User credentials allow users to securely store private authentication secrets, which are accessible only to the user who created them. See [User credentials](https://run-ai-docs.nvidia.com/saas/settings/user-settings/user-credentials) for more details.

In the NVIDIA Run:ai user interface:

1. Click the user avatar at the top right corner, then select **Settings**
2. Click **+CREDENTIAL** and select **Docker registry** from the dropdown
3. Enter a **name** for the credential. The name must be unique.
4. Optional: Provide a description of the credential
5. Enter the **username**, **password**, and **Docker registry URL**
6. Click **CREATE CREDENTIAL**

## Step 5: Creating a PVC Data Source

To make it easier to reuse code and checkpoints in future workloads, create a data source in the form of a Persistent Volume Claim (PVC). The PVC can be mounted to workloads and will persist after the workload completes, allowing any data it contains to be reused.

{% hint style="info" %}
**Note**

The first time a workload is launched using a new PVC, it will take longer to start as the storage gets provisioned only once the first claim to the PVC is made.
{% endhint %}

{% tabs %}
{% tab title="UI" %}

1. To create a PVC, go to Workload manager → Data sources.
2. Click +**NEW DATA SOURCE** and select **PVC** from the dropdown menu.
3. Within the new form, set the [scope](https://run-ai-docs.nvidia.com/saas/workloads-in-nvidia-run-ai/assets).

{% hint style="info" %}
**Important**

PVC data sources created at the cluster or department level do not replicate data across projects or namespaces. Each project or namespace will be provisioned as a separate PVC replica with different underlying PVs; therefore, the data in each PVC is not replicated.
{% endhint %}

4. Enter a **name** for the data source. The name must be unique.
5. For the data options, select **New PVC** and the **storage class** that suits your needs:
   * To allow all nodes to read and write from/to the PVC, select **Read-write by many nodes** for the **access mode**.
   * Enter `10 TB` for the **claim size** to ensure there is capacity for future workloads.
   * Select **Filesystem** (default) as the volume mode. The volume will be mounted as a filesystem, enabling the usage of directories and files.
   * Set the **Container path** to `/checkpoints` which is where the PVC will be mounted inside containers.
6. Click **CREATE DATA SOURCE**
   {% endtab %}

{% tab title="API" %}
Copy the following command to your terminal. Make sure to update the following parameters:

* `<COMPANY-URL>` - The link to the NVIDIA Run:ai user interface.
* `<TOKEN>` - The API access token obtained in [Step 3](#step-3-creating-a-user-access-key).
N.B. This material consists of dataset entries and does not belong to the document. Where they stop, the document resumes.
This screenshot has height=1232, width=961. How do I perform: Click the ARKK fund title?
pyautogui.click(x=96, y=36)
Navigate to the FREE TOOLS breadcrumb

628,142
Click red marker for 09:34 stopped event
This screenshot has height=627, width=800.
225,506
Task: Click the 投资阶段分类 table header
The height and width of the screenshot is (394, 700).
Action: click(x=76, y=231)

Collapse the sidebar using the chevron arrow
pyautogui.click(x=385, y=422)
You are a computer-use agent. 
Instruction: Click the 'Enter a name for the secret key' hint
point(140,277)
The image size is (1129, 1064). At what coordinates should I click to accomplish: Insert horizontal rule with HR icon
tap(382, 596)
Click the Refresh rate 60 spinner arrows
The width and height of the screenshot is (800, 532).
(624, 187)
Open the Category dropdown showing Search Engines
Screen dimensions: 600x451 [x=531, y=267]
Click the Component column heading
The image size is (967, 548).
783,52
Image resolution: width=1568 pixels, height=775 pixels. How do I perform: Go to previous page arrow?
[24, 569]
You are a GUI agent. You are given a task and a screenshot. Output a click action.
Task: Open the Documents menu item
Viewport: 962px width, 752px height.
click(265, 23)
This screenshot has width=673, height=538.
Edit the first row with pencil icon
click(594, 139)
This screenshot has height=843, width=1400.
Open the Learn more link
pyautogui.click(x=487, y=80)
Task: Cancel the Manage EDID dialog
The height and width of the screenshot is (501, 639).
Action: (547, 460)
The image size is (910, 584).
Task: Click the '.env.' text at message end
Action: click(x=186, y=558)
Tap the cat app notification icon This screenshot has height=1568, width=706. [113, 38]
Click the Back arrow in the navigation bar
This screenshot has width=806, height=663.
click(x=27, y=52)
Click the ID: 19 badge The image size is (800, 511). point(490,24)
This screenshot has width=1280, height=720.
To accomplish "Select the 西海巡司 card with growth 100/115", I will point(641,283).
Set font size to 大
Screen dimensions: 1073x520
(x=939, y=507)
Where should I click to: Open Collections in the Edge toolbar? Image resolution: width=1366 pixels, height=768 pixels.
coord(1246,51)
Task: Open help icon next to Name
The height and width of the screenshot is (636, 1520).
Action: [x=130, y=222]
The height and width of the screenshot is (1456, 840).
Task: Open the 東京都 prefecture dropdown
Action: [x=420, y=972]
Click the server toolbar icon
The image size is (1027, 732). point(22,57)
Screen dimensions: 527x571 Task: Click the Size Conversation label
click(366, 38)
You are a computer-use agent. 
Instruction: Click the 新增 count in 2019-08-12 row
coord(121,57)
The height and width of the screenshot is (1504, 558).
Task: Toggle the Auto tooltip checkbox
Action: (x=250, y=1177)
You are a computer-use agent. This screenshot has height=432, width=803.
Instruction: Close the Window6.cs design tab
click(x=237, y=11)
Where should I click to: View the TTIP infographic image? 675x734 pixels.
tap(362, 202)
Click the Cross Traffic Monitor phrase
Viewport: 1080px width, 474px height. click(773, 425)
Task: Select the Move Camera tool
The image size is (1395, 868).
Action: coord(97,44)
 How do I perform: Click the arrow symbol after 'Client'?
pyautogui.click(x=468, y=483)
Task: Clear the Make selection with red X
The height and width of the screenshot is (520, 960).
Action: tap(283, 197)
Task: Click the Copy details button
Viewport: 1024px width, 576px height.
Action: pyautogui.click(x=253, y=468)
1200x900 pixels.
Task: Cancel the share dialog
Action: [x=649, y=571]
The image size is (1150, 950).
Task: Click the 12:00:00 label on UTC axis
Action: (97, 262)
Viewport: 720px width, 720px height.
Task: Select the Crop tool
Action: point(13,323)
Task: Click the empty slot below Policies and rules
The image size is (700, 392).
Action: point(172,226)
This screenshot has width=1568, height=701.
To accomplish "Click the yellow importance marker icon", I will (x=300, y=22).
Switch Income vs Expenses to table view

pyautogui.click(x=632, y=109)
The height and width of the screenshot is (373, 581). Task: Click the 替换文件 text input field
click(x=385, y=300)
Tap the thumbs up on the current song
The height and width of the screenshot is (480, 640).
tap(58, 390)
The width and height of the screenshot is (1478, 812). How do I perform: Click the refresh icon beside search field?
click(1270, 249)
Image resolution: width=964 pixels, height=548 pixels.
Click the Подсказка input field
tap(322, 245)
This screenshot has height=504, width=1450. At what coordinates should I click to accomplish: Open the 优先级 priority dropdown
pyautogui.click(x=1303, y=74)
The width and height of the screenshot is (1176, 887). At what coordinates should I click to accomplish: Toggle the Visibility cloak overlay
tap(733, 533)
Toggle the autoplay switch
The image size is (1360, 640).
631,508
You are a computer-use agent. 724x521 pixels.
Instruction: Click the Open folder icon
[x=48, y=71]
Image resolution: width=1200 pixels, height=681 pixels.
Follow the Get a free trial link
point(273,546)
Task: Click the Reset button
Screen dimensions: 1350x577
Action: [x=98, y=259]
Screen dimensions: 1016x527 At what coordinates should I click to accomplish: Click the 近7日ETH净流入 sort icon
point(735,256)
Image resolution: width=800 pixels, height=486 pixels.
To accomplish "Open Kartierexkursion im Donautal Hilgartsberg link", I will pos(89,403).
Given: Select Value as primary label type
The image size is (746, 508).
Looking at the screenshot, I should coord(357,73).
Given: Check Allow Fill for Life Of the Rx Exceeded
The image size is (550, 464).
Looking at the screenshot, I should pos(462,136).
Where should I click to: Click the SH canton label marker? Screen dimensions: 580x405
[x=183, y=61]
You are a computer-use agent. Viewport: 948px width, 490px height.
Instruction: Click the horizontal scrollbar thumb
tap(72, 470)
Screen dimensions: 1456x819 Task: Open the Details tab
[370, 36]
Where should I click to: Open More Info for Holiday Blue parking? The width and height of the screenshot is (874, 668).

For all other parameters within the JSON body, refer to the [PVC](https://run-ai-docs.nvidia.com/api/workload-assets/pvc) API.

After creating the data source, wait for the PVC to be provisioned. Use the [List PVC asset](https://run-ai-docs.nvidia.com/api/workload-assets/pvc#get-api-v1-asset-datasource-pvc) API to retrieve the claim name. This claim name is the exact value that will be used for the `<pvc-claim-name>` when submitting the workload.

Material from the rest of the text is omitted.